The two churches have long collaborated on ministry and education projects downtown. On Ash Wednesday last year, Paddock said he and Kennedy imposed ashes on passersby as part of the Ashes to Go campaign.
“We do a lot of things together, so this was a no-brainer when we realized we were not going to be able to get into our building,” he said.
First Baptist’s willingness to accommodate Episcopal Eucharistic practices also made it easy, the priest said.
Eucharistic beliefs
Those practices include saying the prayer of consecration, known as the Great Thanksgiving, which is believed to invoke the presence of the Holy Spirit in the bread and wine, Paddock said. The church’s teaching is that Christ is present during communion, which is open to any baptized Christian.
“Some Anglicans believe he’s physically present, others believe he is present in the heart and mind of the believer but not in a literal way in the bread and the wine,” Paddock said. “But we don’t try to get too specific overall in our teachings.”
He added that both congregations already use the same lectionary and that First Baptist’s liturgical worship style, including vestments and acolytes, also makes it a good fit for joint worship.
“Rod and I will both concelebrate the Eucharist,” Paddock said. “We will distribute communion (by intinction) in four parts of the church – two with grape juice, and two with wine.”
Constitutional ban
To have prohibited Christ Episcopal from using wine would have been un-neighborly, Kennedy said. “I told my congregation that is the essence of hospitality to make them feel that this is their space,” he said. “This fits with our ecumenical spirit.”

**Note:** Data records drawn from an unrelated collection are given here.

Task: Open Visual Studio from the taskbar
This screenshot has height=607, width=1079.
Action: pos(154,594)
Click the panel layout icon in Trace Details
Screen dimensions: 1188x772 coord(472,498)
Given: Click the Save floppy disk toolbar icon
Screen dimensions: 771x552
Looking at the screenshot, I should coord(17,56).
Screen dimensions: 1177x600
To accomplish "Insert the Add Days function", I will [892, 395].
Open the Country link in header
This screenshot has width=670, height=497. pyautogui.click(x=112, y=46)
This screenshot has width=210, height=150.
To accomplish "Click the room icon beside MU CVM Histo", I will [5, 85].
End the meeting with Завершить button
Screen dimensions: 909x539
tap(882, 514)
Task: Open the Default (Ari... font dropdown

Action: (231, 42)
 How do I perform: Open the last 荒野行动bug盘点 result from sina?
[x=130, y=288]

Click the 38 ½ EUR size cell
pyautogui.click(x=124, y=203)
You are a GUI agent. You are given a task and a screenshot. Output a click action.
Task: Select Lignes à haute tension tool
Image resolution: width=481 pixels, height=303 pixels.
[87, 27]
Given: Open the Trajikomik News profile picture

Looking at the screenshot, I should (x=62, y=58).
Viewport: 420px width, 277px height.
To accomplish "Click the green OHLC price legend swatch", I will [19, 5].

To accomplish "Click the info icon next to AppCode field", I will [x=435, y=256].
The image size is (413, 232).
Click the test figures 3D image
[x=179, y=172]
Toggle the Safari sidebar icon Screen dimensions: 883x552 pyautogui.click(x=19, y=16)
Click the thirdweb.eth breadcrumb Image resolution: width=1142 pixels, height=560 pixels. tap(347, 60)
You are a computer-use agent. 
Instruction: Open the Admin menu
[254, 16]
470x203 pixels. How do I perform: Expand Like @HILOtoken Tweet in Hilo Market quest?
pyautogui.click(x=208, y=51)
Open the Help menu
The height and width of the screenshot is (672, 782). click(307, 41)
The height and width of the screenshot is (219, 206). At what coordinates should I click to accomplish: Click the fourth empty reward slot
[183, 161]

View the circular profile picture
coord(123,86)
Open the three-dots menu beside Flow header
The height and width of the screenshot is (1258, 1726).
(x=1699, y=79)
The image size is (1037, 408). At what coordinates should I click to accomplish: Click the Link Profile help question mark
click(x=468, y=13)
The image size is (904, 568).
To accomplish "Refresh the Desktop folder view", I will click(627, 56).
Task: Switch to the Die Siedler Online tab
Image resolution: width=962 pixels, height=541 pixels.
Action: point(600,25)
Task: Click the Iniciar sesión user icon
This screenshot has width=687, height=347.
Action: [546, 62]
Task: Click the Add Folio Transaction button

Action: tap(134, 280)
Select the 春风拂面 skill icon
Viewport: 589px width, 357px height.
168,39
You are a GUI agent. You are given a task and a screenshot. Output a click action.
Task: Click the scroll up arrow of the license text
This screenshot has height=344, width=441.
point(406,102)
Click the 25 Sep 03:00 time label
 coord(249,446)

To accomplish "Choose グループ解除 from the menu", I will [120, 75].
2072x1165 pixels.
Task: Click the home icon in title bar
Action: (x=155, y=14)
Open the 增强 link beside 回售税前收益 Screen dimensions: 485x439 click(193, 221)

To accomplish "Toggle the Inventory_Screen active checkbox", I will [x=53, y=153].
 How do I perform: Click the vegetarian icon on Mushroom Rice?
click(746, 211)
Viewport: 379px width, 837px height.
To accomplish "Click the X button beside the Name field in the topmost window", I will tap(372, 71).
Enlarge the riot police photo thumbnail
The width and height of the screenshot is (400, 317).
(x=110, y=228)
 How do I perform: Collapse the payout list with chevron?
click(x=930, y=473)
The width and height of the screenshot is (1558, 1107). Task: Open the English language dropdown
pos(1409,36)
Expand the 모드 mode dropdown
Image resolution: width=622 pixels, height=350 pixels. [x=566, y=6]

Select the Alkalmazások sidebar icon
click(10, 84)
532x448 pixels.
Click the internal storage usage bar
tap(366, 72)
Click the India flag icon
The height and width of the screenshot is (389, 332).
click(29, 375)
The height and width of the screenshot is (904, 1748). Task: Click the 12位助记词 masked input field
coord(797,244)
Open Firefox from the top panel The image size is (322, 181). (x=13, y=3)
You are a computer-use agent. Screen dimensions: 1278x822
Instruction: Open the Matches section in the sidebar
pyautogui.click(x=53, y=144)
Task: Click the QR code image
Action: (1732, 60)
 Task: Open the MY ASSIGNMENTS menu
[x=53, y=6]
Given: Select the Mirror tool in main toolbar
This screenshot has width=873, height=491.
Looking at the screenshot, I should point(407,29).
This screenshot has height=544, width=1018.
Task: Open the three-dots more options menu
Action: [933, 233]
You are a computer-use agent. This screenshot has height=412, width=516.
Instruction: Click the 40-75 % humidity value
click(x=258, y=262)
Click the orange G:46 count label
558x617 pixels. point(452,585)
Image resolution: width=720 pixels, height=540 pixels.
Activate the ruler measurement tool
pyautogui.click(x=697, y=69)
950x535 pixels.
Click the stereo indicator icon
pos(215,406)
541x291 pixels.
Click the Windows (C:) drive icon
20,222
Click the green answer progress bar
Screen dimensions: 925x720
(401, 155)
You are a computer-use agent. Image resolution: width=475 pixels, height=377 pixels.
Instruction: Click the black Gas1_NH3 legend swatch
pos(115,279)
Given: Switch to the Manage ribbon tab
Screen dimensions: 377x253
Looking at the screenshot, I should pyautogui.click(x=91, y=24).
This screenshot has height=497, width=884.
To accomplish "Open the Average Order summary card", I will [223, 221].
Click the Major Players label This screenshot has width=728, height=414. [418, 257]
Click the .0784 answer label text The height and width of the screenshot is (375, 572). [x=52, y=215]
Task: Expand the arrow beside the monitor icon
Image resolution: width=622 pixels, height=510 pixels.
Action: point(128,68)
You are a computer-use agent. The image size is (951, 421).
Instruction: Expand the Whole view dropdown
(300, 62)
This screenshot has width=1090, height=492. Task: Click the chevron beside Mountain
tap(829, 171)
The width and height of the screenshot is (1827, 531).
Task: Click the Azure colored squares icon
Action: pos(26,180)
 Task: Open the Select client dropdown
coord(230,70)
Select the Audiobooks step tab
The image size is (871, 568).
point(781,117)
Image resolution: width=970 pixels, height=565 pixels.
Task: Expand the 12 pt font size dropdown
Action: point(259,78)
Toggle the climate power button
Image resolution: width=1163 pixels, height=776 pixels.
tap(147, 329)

But it will be different for the Baptists, who are accustomed to monthly communion delivered to them in the pews, Kennedy said. The church’s constitutional prohibition against alcohol on campus will have to be suspended while hosting the visitors.
‘A teachable moment’
But Kennedy added that policy may eventually be revoked as some have expressed interest in being able to hold wedding receptions on the property. Plus wine in communion could continue past February.
“We have a communion service every Sunday morning in the chapel,” Kennedy said. “It’s at that service where we would most likely go to having wine.”
Kennedy said he and Paddock may lead a Sunday school class aimed at examining Episcopal and Baptist theological teachings and practices.
That would be fine with First Baptist member Andy Black, who once chaired the church’s worship board.
‘Helpful awkwardness’
Black said he’s not so much interested in discussing what Anglicans do, but what Baptists do – and why.
“Seems to me this could be a teachable moment to ask about our practices,” Black wrote in an e-mail to Kennedy. Those practices include communion in separate cups and the use of grape juice “and whether – and how – they are theologically grounded.”
A graduate of Baylor’s Truett Theological Seminary now working on a doctorate in theology at the University of Dayton, Black said the alcohol and non-alcohol lines at church on Sunday will likely create a “helpful awkwardness” for Baptists who must choose between the two.
“It hits you in the face when you have to make this kind of choice: which line do we go in?” Black said. “And you have to ask, why do we have grape juice instead of wine and do we believe those reasons still speak to who we are?”
‘Can Baptists partake’?
First Baptist member Gina Greenwood won’t be wrestling with that question, however.
Greenwood, who described herself as a theological conservative, sent Kennedy an e-mail moments after his announcement.
“Can a Baptist go to the Episcopal station?” she e-mailed Kennedy. “I wouldn’t want to offend them, but whether it is wine or juice doesn’t make a bit of difference to me.”
“Yes you can and should,” he wrote back. “I am.”